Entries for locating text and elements
* * * * * * * * *
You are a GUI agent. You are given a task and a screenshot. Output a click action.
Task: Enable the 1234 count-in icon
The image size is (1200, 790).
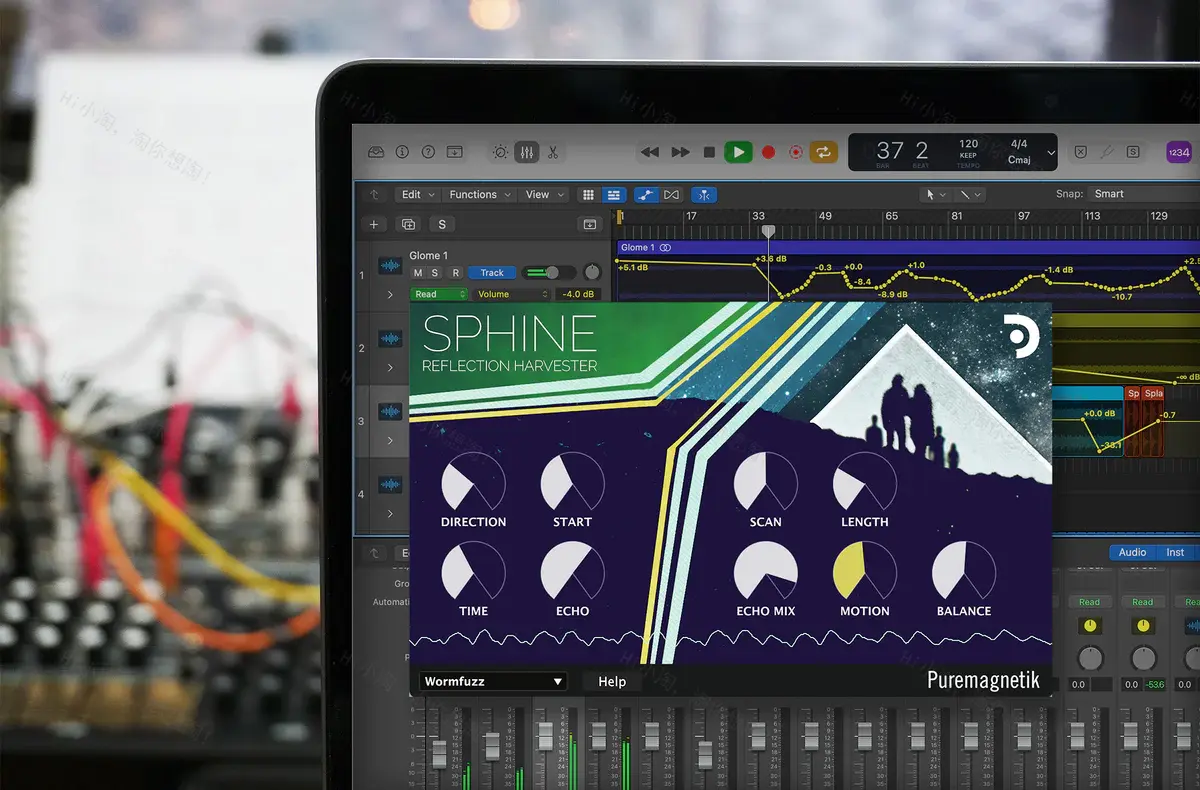1178,151
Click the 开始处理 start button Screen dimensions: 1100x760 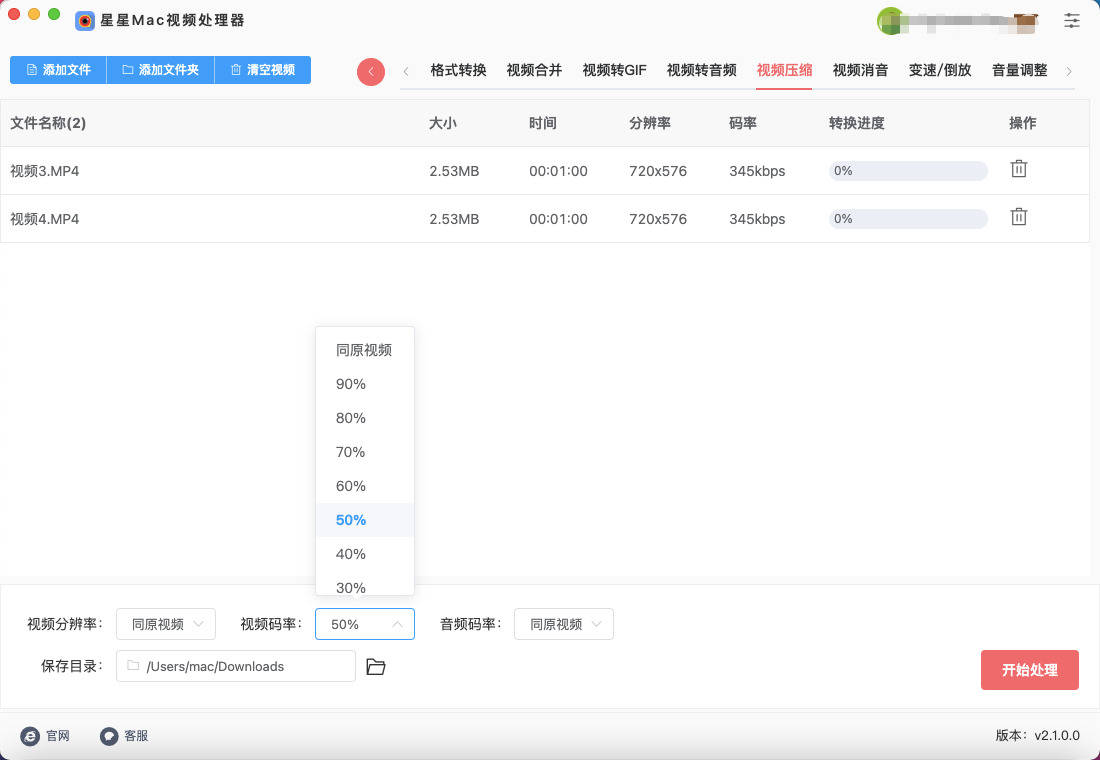[x=1029, y=670]
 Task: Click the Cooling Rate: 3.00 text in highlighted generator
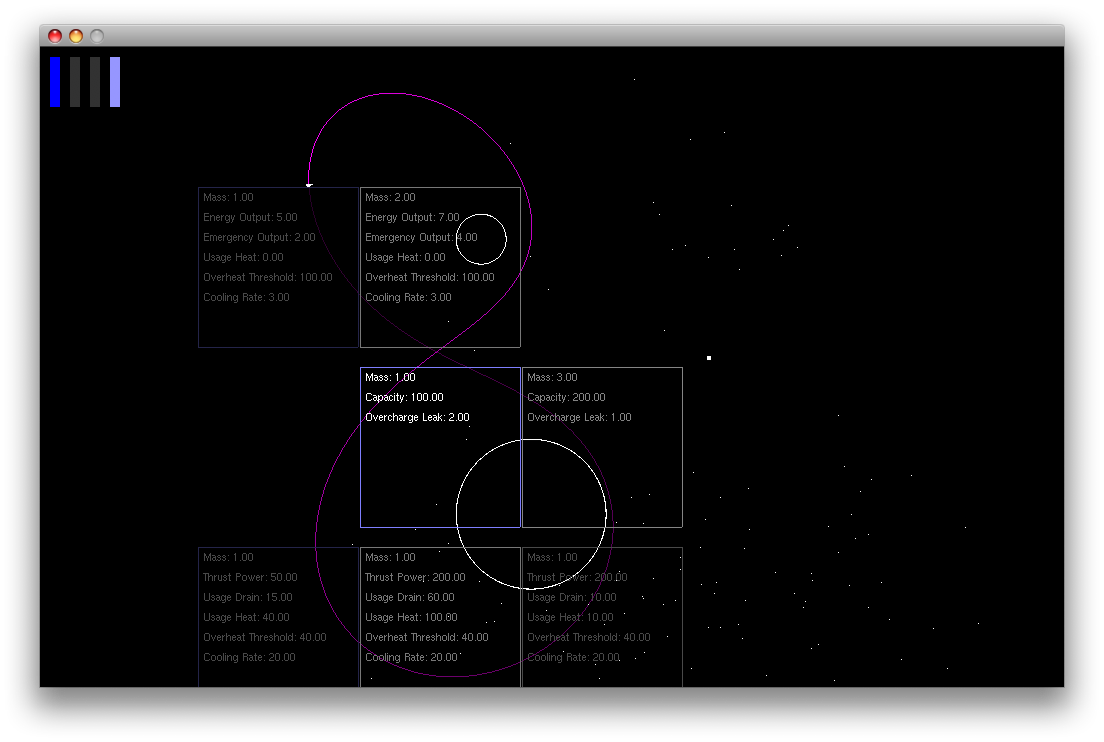tap(408, 297)
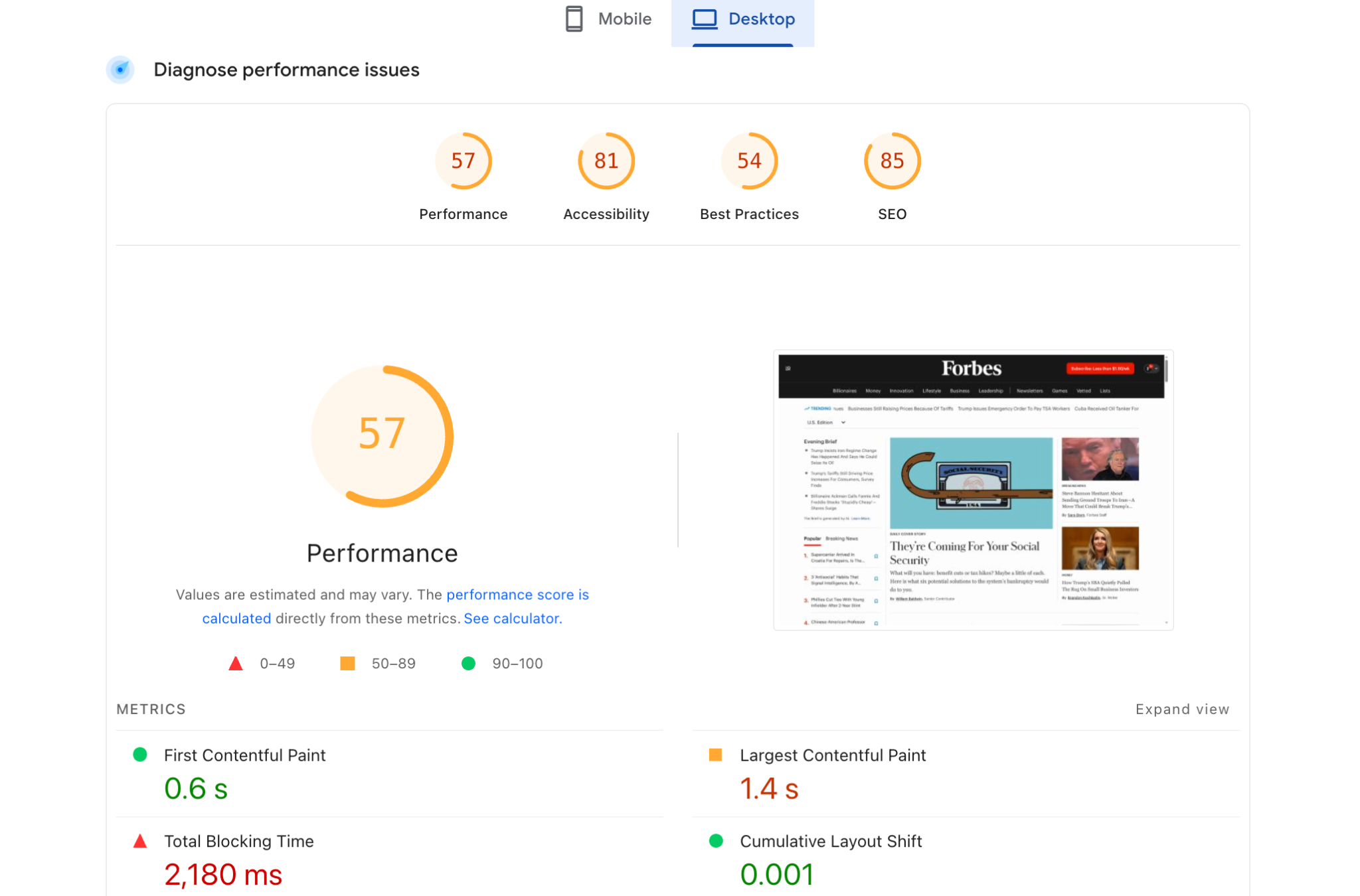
* * * * * * * * *
Problem description:
Rewrite the entries from the line containing "Task: Click the" through the end of the entries as a numbered list, leaving out blank lines and the pictures.

Task solution:
1.  Task: Click the Cooling Rate: 3.00 text in highlighted generator
2. tap(408, 297)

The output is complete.